▶ _To do_
Convert the entries below into a JSON list of strings, with one string per line and no strings for blank lines.

▶ _Entries for locating text and elements_
>>>>>
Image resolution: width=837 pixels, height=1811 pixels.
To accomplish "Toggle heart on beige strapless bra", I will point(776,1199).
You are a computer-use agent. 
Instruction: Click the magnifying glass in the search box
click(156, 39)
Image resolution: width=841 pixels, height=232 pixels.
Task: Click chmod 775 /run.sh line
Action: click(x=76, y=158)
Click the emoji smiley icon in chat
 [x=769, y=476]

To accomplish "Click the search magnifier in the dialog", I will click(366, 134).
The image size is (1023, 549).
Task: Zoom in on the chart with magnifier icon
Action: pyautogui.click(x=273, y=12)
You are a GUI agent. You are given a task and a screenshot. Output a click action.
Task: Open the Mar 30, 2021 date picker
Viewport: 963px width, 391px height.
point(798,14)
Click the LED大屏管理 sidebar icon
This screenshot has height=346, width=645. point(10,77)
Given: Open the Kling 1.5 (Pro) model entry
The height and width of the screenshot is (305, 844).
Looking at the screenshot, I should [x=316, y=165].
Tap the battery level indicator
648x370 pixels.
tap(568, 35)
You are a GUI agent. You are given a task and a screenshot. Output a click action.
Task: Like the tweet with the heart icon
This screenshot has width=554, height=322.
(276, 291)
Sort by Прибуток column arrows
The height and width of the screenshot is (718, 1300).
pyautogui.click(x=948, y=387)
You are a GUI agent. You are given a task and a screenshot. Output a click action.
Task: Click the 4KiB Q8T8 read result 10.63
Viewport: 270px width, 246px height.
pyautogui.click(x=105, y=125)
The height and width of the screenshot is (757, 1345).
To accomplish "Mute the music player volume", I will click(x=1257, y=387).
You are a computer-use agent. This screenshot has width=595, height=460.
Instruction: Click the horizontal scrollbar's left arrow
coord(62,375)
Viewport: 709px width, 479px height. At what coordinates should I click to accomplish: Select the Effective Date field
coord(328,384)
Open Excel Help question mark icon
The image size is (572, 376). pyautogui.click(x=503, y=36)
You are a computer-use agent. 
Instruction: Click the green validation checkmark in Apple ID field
<<<<<
▶ _Answer_
[
  "Image resolution: width=837 pixels, height=1811 pixels.",
  "To accomplish \"Toggle heart on beige strapless bra\", I will point(776,1199).",
  "You are a computer-use agent. ",
  "Instruction: Click the magnifying glass in the search box",
  "click(156, 39)",
  "Image resolution: width=841 pixels, height=232 pixels.",
  "Task: Click chmod 775 /run.sh line",
  "Action: click(x=76, y=158)",
  "Click the emoji smiley icon in chat",
  " [x=769, y=476]",
  "To accomplish \"Click the search magnifier in the dialog\", I will click(366, 134).",
  "The image size is (1023, 549).",
  "Task: Zoom in on the chart with magnifier icon",
  "Action: pyautogui.click(x=273, y=12)",
  "You are a GUI agent. You are given a task and a screenshot. Output a click action.",
  "Task: Open the Mar 30, 2021 date picker",
  "Viewport: 963px width, 391px height.",
  "point(798,14)",
  "Click the LED大屏管理 sidebar icon",
  "This screenshot has height=346, width=645. point(10,77)",
  "Given: Open the Kling 1.5 (Pro) model entry",
  "The height and width of the screenshot is (305, 844).",
  "Looking at the screenshot, I should [x=316, y=165].",
  "Tap the battery level indicator",
  "648x370 pixels.",
  "tap(568, 35)",
  "You are a GUI agent. You are given a task and a screenshot. Output a click action.",
  "Task: Like the tweet with the heart icon",
  "This screenshot has width=554, height=322.",
  "(276, 291)",
  "Sort by Прибуток column arrows",
  "The height and width of the screenshot is (718, 1300).",
  "pyautogui.click(x=948, y=387)",
  "You are a GUI agent. You are given a task and a screenshot. Output a click action.",
  "Task: Click the 4KiB Q8T8 read result 10.63",
  "Viewport: 270px width, 246px height.",
  "pyautogui.click(x=105, y=125)",
  "The height and width of the screenshot is (757, 1345).",
  "To accomplish \"Mute the music player volume\", I will click(x=1257, y=387).",
  "You are a computer-use agent. This screenshot has width=595, height=460.",
  "Instruction: Click the horizontal scrollbar's left arrow",
  "coord(62,375)",
  "Viewport: 709px width, 479px height. At what coordinates should I click to accomplish: Select the Effective Date field",
  "coord(328,384)",
  "Open Excel Help question mark icon",
  "The image size is (572, 376). pyautogui.click(x=503, y=36)",
  "You are a computer-use agent. ",
  "Instruction: Click the green validation checkmark in Apple ID field"
]